In a recent EAB Blog, researcher Katie Langford outlined the significant Trump-era modifications to Title IX and the potential updates from the Biden administration. The U.S. Education Department released its proposed changes on June 23rd, including reversals of many policies enacted by the previous administration. The new rules emphasize the importance of protecting victims of sexual harassment and discrimination and creating environments to easily report misconduct. The proposed updates are now open for a 60-day public comment and review period, and the date they will go into effect is still uncertain.

EAB has compiled a guide of the most impactful proposed changes to further our existing cheat-sheet and outline what this could mean for your policies.

Proposal Highlights

  1. Re-instate the Obama-era definition of sexual harassment, including “harassment based on sex, sexual orientation, gender identity, pregnancy, or any created hostile environment.” This definition expands protection to LGBTQ students who tend to suffer more harassment in comparison to other students.
  2. In-person, cross-examination hearings are permitted but no longer required for campus investigations. Further, institutions must complete these cases in a “prompt timeline.” Informal resolution of an incident without the submission of a formal complaint is allowed.
  3. Institutions must investigate incidents which occur at education programs off campus, including out of the country (e.g., study abroad).
  4. Employees at colleges operating an education program (i.e., anyone with teaching or advising responsibilities) with knowledge of an instance of misconduct must report it. Additionally, other faculty and staff members must provide students with the contact information of the campus’s Title IX coordinator if they are not designated as confidential resources.
  5. Students who leave an educational program due to an instance of discrimination may file a retroactive complaint.

The Conversation

Campus leaders are exhausted by the constant back-and-forth on Title IX, as each administration creates dissonant regulations and expect immediate follow-through on campuses. Given President Biden’s previous focus on campus sexual assault prevention during his vice presidency, the victim-focused propositions were expected. As the changes would make reporting incidents less prescriptive, institutions could consolidate procedures and make them less confusing for students, encouraging them to engage with their Title IX representatives.
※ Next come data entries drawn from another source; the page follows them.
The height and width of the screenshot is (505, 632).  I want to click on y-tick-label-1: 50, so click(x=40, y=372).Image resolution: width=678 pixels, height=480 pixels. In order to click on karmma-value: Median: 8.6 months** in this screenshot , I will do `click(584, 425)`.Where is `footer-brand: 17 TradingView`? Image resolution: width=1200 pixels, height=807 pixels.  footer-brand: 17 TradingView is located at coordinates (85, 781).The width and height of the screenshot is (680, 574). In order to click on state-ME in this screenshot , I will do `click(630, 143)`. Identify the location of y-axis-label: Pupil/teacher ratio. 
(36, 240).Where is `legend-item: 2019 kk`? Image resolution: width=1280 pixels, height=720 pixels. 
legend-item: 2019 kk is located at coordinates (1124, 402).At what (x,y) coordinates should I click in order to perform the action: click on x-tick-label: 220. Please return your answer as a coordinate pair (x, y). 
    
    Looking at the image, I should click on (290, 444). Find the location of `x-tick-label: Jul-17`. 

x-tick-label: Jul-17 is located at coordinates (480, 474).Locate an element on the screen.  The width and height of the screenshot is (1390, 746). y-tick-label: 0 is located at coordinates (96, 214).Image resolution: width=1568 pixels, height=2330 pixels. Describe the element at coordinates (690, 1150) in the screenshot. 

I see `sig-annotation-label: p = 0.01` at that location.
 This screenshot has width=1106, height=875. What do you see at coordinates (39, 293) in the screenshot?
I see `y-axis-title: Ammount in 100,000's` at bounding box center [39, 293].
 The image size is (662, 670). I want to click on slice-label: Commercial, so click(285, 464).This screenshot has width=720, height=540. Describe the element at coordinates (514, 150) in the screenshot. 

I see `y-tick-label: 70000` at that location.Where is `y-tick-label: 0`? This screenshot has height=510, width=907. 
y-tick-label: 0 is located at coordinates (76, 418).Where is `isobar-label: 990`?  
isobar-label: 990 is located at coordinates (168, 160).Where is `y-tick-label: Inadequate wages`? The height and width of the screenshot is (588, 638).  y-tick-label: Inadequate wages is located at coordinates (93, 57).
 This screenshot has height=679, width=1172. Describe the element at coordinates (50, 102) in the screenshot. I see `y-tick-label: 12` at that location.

Survivor-advocacy groups are celebrating the proposed updates, stating that the DeVos-era rulings discouraged students from reporting cases of violence and often let offenders free.

Conversely, some have criticized the rules as they would strip students of important due process rights. Many civil liberties organizations, including the ACLU, support the bulk of the proposed regulations, as they ensure schools are “[safeguarding] students from sexual harassment and violence and guaranteeing fair process for students in school disciplinary proceedings.” However, these organizations have concerns, with ACLU representatives pointing out the proposed regulations deny students facing serious penalties in college disciplinary hearings important procedural rights, including live hearings and cross-examination. Although some consider the court-like campus hearings too legalistic, proponents believe it ensures fairness in a high-stakes situations.

What Universities Should Expect

Despite the 60-day public comment period, no one knows when these proposed changes may actually go into effect. For example, DeVos’s Department of Education released proposed regulations in 2018 that were not enacted until 2020. However, as these proposed changes are more flexible, Title IX experts believe it will be easier for schools to adopt the new regulations. The Biden administration may also choose to create a longer grace period for schools to implement the updates. Nevertheless, experts warn that the proposed changes may not survive neither a future administration nor the courts.

Courtney Bullard, a higher-education lawyer and expert on the Title IX compliance, summarized the problem with the constant changes well in an interview with The Chronicle. The everchanging political climate takes away from what is important in these scenarios: preventing discrimination and violence and responding well when they do.